◆ EXERCISE AIM: Every record below must come back exactly as given.

◆ PROVIDED DATA:

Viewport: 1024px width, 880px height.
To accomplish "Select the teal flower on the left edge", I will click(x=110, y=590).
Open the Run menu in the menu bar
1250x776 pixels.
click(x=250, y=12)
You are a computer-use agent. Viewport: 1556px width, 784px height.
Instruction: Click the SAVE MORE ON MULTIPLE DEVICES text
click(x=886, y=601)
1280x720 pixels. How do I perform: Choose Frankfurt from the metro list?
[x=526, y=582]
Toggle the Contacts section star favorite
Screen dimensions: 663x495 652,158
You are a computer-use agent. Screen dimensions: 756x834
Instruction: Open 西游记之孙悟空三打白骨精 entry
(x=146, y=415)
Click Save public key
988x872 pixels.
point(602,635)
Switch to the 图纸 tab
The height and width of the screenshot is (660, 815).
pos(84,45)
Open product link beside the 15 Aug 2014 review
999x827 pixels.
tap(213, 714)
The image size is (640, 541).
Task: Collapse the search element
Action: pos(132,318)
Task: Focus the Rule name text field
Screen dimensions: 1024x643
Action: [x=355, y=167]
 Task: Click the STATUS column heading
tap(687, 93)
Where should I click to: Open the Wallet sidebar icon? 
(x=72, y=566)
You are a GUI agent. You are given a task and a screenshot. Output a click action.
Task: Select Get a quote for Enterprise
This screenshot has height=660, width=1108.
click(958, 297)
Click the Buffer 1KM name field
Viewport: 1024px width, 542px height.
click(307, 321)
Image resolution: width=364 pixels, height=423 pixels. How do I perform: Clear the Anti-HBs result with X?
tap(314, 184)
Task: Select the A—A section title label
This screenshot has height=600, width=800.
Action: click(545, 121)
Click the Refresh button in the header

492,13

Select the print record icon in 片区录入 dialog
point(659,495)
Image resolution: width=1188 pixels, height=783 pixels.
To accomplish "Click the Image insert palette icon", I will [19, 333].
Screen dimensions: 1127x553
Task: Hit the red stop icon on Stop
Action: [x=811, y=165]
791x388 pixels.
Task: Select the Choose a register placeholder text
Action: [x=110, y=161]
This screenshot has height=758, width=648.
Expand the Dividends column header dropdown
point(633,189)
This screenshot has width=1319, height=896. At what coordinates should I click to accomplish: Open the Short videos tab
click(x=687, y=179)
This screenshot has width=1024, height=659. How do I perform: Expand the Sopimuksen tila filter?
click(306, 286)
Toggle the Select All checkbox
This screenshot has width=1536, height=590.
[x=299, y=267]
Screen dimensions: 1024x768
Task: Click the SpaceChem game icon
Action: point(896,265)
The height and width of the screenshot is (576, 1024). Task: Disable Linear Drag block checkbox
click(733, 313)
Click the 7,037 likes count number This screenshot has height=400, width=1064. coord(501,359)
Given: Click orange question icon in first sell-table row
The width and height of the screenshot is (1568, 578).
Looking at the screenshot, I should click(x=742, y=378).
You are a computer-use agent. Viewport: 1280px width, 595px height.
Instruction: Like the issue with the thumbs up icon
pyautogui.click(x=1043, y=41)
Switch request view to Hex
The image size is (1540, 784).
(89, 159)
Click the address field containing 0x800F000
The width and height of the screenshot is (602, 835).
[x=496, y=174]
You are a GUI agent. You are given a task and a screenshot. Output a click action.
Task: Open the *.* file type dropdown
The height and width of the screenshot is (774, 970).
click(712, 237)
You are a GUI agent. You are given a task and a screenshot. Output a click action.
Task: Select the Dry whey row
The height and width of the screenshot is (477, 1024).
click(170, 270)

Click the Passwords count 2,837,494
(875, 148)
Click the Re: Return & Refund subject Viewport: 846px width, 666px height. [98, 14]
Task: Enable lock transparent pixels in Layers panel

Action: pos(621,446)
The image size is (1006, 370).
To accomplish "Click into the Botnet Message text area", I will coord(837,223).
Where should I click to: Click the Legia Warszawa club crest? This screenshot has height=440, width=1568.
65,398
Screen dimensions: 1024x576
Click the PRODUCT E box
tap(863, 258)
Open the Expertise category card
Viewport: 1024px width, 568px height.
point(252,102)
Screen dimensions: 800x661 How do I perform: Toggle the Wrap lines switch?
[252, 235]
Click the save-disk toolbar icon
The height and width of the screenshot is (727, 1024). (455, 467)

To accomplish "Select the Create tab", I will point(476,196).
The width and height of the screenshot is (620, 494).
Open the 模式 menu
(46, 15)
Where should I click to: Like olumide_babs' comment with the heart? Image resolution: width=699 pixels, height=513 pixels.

◆ TASK OUTPUT:
Viewport: 1024px width, 880px height.
To accomplish "Select the teal flower on the left edge", I will click(x=110, y=590).
Open the Run menu in the menu bar
1250x776 pixels.
click(x=250, y=12)
You are a computer-use agent. Viewport: 1556px width, 784px height.
Instruction: Click the SAVE MORE ON MULTIPLE DEVICES text
click(x=886, y=601)
1280x720 pixels. How do I perform: Choose Frankfurt from the metro list?
[x=526, y=582]
Toggle the Contacts section star favorite
Screen dimensions: 663x495 652,158
You are a computer-use agent. Screen dimensions: 756x834
Instruction: Open 西游记之孙悟空三打白骨精 entry
(x=146, y=415)
Click Save public key
988x872 pixels.
point(602,635)
Switch to the 图纸 tab
The height and width of the screenshot is (660, 815).
pos(84,45)
Open product link beside the 15 Aug 2014 review
999x827 pixels.
tap(213, 714)
The image size is (640, 541).
Task: Collapse the search element
Action: pos(132,318)
Task: Focus the Rule name text field
Screen dimensions: 1024x643
Action: [x=355, y=167]
 Task: Click the STATUS column heading
tap(687, 93)
Where should I click to: Open the Wallet sidebar icon? 
(x=72, y=566)
You are a GUI agent. You are given a task and a screenshot. Output a click action.
Task: Select Get a quote for Enterprise
This screenshot has height=660, width=1108.
click(958, 297)
Click the Buffer 1KM name field
Viewport: 1024px width, 542px height.
click(307, 321)
Image resolution: width=364 pixels, height=423 pixels. How do I perform: Clear the Anti-HBs result with X?
tap(314, 184)
Task: Select the A—A section title label
This screenshot has height=600, width=800.
Action: click(545, 121)
Click the Refresh button in the header

492,13

Select the print record icon in 片区录入 dialog
point(659,495)
Image resolution: width=1188 pixels, height=783 pixels.
To accomplish "Click the Image insert palette icon", I will [19, 333].
Screen dimensions: 1127x553
Task: Hit the red stop icon on Stop
Action: [x=811, y=165]
791x388 pixels.
Task: Select the Choose a register placeholder text
Action: [x=110, y=161]
This screenshot has height=758, width=648.
Expand the Dividends column header dropdown
point(633,189)
This screenshot has width=1319, height=896. At what coordinates should I click to accomplish: Open the Short videos tab
click(x=687, y=179)
This screenshot has width=1024, height=659. How do I perform: Expand the Sopimuksen tila filter?
click(306, 286)
Toggle the Select All checkbox
This screenshot has width=1536, height=590.
[x=299, y=267]
Screen dimensions: 1024x768
Task: Click the SpaceChem game icon
Action: point(896,265)
The height and width of the screenshot is (576, 1024). Task: Disable Linear Drag block checkbox
click(733, 313)
Click the 7,037 likes count number This screenshot has height=400, width=1064. coord(501,359)
Given: Click orange question icon in first sell-table row
The width and height of the screenshot is (1568, 578).
Looking at the screenshot, I should click(x=742, y=378).
You are a computer-use agent. Viewport: 1280px width, 595px height.
Instruction: Like the issue with the thumbs up icon
pyautogui.click(x=1043, y=41)
Switch request view to Hex
The image size is (1540, 784).
(89, 159)
Click the address field containing 0x800F000
The width and height of the screenshot is (602, 835).
[x=496, y=174]
You are a GUI agent. You are given a task and a screenshot. Output a click action.
Task: Open the *.* file type dropdown
The height and width of the screenshot is (774, 970).
click(712, 237)
You are a GUI agent. You are given a task and a screenshot. Output a click action.
Task: Select the Dry whey row
The height and width of the screenshot is (477, 1024).
click(170, 270)

Click the Passwords count 2,837,494
(875, 148)
Click the Re: Return & Refund subject Viewport: 846px width, 666px height. [98, 14]
Task: Enable lock transparent pixels in Layers panel

Action: pos(621,446)
The image size is (1006, 370).
To accomplish "Click into the Botnet Message text area", I will coord(837,223).
Where should I click to: Click the Legia Warszawa club crest? This screenshot has height=440, width=1568.
65,398
Screen dimensions: 1024x576
Click the PRODUCT E box
tap(863, 258)
Open the Expertise category card
Viewport: 1024px width, 568px height.
point(252,102)
Screen dimensions: 800x661 How do I perform: Toggle the Wrap lines switch?
[252, 235]
Click the save-disk toolbar icon
The height and width of the screenshot is (727, 1024). (455, 467)

To accomplish "Select the Create tab", I will point(476,196).
The width and height of the screenshot is (620, 494).
Open the 模式 menu
(46, 15)
Where should I click to: Like olumide_babs' comment with the heart? Image resolution: width=699 pixels, height=513 pixels.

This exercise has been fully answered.